Жил он, жив был, думал о былом, уходил в прошлое, когда не было настоящего, вспоминал, когда нечего было воспринимать, замыкался вовнутрь, когда не было внешнего (в ссылке, например), отдавался внешнему, освещая его изнутри, не имел мёртвых точек, не останавливался, горел, жёг, волновался, расточал, - всегда блистательный и духовно-роскошный, князь эмиграции, властелин, которому недоставало только престола, Александр Великолепный, король в изгнании.
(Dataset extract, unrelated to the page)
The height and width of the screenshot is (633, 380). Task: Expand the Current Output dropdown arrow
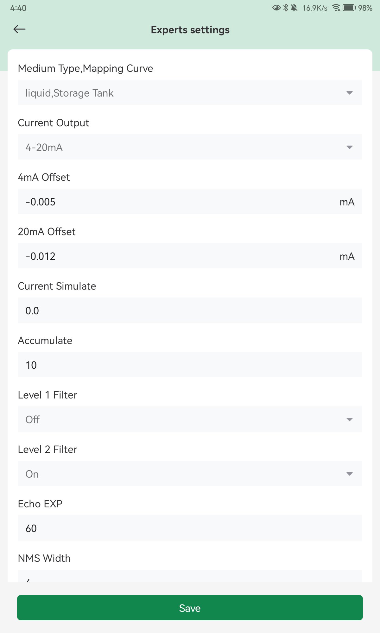350,147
My previous post “Adam Krug in Bend Sinister, Sudarg of Bokay in Pale Fire, Mrs. Tapirov & Valerio in Ada” can be continued (completed) as follows:
In his Introduction to “The Silhouettes of Russian Writers” Ayhenvald says that, because to read means to write, we are writing Eugene Onegin, when we are reading it:
Читать - это значит писать. Отражённо, ослабленно, в иной потенции, но мы пишем Евгения Онегина, когда Евгения Онегина читаем. Если читатель сам в душе не художник, он в своём авторе ничего не поймёт. Поэзия - для поэтов. Слово для глухих немо. К счастью, потенциально мы все - поэты. И только потому возможна литература. Писатели, к нам обращая свои книги, обращаются к себе подобным. Искусство в свой круг забирает одинаково как своих созидателей, так и своих созерцателей.
According to Ayhenvald, art takes into its krug (circle) likewise its creators and its contemplators.